A step-by-step guide to data collection

Data collection is a systematic process of gathering observations or measurements. Whether you are performing research for business, governmental or academic purposes, data collection allows you to gain first-hand knowledge and original insights into your research problem.

While methods and aims may differ between fields, the overall process of data collection remains largely the same. Before you begin collecting data, you need to consider:

  • The aim of the research
  • The type of data that you will collect
  • The methods and procedures you will use to collect, store, and process the data

To collect high-quality data that is relevant to your purposes, follow these four steps.

Step 1: Define the aim of your research

Before you start the process of data collection, you need to identify exactly what you want to achieve. You can start by writing a problem statement: what is the practical or scientific issue that you want to address and why does it matter?

Next, formulate one or more research questions that precisely define what you want to find out. Depending on your research questions, you might need to collect quantitative or qualitative data:

  • Quantitative data is expressed in numbers and graphs and is analyzed through statistical methods.
  • Qualitative data is expressed in words and analyzed through interpretations and categorizations.

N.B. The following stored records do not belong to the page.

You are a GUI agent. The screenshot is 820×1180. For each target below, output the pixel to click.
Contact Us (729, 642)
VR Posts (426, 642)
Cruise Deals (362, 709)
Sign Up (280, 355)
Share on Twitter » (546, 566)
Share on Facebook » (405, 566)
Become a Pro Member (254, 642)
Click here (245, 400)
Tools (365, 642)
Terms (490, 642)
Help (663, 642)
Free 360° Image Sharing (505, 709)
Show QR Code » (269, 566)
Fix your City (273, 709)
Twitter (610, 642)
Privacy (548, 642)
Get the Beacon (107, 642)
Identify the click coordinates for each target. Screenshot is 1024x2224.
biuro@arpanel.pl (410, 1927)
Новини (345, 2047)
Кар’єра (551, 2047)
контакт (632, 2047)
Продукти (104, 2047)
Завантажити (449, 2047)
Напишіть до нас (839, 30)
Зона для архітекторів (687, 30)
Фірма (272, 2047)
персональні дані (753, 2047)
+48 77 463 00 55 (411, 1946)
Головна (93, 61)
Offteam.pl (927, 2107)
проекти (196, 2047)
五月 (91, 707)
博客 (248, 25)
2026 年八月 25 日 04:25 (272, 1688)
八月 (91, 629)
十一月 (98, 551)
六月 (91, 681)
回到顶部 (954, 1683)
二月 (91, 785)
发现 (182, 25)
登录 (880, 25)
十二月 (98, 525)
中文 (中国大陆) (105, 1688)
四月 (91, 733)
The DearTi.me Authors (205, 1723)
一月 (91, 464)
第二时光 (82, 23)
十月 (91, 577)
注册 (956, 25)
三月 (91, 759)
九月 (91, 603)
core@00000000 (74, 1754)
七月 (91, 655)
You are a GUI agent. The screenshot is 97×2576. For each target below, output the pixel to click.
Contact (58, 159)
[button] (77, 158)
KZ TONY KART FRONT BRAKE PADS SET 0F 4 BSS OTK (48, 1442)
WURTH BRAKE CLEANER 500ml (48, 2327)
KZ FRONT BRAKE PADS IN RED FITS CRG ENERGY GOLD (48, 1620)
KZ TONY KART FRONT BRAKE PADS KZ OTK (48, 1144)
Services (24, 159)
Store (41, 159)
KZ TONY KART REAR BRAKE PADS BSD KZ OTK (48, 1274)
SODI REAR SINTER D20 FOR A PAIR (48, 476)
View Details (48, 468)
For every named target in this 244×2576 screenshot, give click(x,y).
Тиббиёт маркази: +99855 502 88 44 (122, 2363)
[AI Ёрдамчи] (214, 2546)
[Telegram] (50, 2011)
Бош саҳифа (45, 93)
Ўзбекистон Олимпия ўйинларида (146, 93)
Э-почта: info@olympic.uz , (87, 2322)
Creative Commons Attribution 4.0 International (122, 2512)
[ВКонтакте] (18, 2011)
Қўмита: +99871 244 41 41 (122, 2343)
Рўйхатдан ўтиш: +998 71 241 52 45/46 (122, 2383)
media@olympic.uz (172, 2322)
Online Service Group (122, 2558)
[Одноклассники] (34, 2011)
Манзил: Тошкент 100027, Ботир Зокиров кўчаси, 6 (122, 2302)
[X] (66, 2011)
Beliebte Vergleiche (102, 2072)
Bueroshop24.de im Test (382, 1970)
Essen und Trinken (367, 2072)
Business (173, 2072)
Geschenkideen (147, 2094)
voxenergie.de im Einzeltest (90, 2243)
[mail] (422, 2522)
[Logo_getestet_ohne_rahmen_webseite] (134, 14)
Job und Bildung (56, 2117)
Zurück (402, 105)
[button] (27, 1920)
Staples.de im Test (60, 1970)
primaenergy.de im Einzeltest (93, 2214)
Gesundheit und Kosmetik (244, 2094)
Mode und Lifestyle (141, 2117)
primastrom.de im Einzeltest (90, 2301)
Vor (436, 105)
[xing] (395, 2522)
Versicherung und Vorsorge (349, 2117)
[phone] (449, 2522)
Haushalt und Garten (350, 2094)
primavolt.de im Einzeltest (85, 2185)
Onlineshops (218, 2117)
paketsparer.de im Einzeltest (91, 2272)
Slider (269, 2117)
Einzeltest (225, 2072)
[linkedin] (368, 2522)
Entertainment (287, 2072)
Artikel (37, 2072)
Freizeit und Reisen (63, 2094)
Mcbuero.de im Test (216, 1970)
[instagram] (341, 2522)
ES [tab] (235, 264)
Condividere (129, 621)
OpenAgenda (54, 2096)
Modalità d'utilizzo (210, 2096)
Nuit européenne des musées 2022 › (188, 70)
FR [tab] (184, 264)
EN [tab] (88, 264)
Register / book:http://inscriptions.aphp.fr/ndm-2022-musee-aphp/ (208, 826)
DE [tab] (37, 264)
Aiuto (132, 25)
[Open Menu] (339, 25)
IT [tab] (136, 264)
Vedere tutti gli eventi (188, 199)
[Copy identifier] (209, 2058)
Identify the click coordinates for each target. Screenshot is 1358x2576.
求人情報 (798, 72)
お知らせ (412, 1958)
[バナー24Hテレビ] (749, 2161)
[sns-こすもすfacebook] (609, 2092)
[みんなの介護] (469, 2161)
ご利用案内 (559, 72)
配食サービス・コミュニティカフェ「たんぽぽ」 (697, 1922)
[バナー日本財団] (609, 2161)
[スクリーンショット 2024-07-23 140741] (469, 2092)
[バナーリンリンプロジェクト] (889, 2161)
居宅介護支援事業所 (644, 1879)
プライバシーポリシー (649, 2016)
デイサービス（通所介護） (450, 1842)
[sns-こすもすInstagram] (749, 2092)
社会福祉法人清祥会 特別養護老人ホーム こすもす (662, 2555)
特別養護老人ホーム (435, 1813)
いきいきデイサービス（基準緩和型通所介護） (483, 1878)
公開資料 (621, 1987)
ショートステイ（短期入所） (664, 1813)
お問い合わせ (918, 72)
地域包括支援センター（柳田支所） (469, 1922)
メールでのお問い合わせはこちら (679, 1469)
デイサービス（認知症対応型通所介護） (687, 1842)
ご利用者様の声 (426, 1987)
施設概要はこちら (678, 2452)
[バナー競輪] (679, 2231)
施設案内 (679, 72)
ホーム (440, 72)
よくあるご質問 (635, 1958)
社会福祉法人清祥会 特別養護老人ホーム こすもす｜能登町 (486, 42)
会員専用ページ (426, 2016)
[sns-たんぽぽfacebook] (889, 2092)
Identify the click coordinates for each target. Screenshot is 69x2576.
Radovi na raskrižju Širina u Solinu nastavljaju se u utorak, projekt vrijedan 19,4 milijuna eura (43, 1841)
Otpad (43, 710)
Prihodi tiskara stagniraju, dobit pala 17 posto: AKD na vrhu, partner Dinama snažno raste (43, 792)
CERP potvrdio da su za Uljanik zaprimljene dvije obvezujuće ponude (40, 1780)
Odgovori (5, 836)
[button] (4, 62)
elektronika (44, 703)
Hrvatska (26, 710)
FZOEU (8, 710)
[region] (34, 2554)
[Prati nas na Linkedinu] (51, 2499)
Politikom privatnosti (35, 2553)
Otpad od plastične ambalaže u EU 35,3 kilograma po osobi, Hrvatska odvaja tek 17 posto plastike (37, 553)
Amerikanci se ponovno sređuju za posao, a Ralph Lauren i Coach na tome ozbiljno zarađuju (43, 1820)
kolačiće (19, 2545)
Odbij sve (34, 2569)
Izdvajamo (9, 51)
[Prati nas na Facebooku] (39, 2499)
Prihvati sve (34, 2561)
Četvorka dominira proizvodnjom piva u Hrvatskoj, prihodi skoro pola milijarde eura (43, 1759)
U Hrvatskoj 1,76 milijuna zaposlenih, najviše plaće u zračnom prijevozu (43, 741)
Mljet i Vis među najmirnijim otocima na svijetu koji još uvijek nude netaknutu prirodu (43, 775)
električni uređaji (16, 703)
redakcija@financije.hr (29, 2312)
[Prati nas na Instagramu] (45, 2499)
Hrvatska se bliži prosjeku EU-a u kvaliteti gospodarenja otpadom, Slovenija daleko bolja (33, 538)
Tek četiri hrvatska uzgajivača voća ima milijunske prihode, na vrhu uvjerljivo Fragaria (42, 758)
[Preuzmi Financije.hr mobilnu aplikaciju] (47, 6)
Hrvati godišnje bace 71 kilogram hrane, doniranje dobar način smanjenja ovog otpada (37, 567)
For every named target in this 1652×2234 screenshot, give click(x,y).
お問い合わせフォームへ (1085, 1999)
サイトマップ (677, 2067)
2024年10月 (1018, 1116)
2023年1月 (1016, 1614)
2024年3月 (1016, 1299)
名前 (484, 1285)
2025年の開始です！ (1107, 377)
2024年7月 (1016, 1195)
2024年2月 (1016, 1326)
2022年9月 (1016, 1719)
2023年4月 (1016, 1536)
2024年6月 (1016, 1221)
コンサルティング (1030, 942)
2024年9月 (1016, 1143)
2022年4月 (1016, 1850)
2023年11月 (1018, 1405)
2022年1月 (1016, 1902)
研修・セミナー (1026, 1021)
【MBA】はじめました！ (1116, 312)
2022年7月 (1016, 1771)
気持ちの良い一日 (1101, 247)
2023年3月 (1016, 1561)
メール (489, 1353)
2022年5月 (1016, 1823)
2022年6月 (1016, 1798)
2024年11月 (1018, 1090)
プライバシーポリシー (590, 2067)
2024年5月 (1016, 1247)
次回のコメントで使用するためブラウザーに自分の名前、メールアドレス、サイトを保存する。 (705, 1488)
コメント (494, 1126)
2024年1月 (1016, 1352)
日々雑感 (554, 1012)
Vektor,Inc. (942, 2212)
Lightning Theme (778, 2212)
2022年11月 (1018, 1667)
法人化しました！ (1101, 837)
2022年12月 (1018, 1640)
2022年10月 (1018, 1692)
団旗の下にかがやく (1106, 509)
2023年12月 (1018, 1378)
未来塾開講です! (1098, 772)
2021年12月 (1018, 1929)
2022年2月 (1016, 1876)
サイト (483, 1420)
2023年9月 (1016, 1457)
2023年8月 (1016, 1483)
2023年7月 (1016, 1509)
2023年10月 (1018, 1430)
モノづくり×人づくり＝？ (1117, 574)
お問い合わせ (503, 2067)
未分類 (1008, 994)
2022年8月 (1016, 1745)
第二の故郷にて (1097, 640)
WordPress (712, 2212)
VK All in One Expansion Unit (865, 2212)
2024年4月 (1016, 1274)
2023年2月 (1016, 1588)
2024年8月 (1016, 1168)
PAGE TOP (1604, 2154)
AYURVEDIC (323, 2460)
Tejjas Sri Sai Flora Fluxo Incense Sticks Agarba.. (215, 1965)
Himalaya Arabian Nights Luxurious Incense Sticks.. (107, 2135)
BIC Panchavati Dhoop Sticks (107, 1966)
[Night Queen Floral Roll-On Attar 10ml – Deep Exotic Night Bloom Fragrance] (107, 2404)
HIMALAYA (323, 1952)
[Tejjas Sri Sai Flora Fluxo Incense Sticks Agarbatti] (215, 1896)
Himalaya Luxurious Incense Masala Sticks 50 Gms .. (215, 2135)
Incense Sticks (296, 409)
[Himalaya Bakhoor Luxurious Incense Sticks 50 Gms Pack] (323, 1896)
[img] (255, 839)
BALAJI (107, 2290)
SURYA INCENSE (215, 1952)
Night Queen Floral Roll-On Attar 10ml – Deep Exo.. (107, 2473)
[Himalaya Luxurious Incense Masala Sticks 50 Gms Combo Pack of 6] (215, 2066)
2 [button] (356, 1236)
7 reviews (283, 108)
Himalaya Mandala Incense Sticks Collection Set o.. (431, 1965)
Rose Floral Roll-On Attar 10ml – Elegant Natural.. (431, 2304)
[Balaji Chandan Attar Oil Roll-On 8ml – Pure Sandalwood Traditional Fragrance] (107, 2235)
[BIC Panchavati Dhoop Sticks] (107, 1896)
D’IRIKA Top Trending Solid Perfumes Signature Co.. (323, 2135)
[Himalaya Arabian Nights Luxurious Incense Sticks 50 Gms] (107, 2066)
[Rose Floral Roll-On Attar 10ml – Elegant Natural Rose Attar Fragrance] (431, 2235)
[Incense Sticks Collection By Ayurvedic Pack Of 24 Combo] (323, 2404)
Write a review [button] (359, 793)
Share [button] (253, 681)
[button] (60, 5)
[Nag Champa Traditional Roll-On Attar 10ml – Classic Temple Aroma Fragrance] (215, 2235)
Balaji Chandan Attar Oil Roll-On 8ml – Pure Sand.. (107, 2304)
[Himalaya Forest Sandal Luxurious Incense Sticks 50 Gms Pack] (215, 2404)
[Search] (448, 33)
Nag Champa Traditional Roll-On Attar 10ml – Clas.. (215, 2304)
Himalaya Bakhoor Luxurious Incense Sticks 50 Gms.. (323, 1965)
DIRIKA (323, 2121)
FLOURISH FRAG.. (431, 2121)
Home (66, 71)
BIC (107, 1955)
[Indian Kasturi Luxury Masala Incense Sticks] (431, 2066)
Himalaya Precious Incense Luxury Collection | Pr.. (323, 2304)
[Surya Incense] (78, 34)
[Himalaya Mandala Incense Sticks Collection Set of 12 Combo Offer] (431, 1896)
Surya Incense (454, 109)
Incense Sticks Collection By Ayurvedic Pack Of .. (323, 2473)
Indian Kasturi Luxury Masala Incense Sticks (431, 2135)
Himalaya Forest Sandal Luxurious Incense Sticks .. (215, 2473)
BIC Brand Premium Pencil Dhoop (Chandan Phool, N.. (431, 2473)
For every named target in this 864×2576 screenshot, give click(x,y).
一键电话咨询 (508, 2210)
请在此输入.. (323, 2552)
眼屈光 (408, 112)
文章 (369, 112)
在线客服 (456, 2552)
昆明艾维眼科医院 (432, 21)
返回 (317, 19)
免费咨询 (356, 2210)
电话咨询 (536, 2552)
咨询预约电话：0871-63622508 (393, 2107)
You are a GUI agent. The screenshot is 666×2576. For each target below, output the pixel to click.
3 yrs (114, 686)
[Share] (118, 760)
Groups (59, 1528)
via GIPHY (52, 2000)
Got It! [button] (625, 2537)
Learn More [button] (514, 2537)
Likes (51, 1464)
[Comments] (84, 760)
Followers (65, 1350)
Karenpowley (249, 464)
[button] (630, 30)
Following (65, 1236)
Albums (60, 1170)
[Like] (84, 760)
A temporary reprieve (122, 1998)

If your aim is to test a hypothesis, measure something precisely, or gain large-scale statistical insights, collect quantitative data. If your aim is to explore ideas, understand experiences, or gain detailed insights into a specific context, collect qualitative data. If you have several aims, you can use a mixed methods approach that collects both types of data.

Examples of quantitative and qualitative research aims
You are researching employee perceptions of their direct managers in a large organization.

  • Your first aim is to assess whether there are significant differences in perceptions of managers across different departments and office locations.
  • Your second aim is to gather meaningful feedback from employees to explore new ideas for how managers can improve.

You decide to use a mixed-methods approach to collect both quantitative and qualitative data.

Step 2: Choose your data collection method

Based on the data you want to collect, decide which method is best suited for your research.

  • Experimental research is primarily a quantitative method.
  • Interviews/focus groups and ethnography are qualitative methods.
  • Surveys, observations, archival research and secondary data collection can be quantitative or qualitative methods.

Carefully consider what method you will use to gather data that helps you directly answer your research questions.

Data collection methods
MethodWhen to useHow to collect data
ExperimentTo test a causal relationship.Manipulate variables and measure their effects on others.
SurveyTo understand the general characteristics or opinions of a group of people.Distribute a list of questions to a sample online, in person or over-the-phone.
Interview/focus groupTo gain an in-depth understanding of perceptions or opinions on a topic.Verbally ask participants open-ended questions in individual interviews or focus group discussions.
ObservationTo understand something in its natural setting.Measure or survey a sample without trying to affect them.
EthnographyTo study the culture of a community or organization first-hand.Join and participate in a community and record your observations and reflections.
Archival researchTo understand current or historical events, conditions or practices.Access manuscripts, documents or records from libraries, depositories or the internet.
Secondary data collectionTo analyze data from populations that you can’t access first-hand.Find existing datasets that have already been collected, from sources such as government agencies or research organizations.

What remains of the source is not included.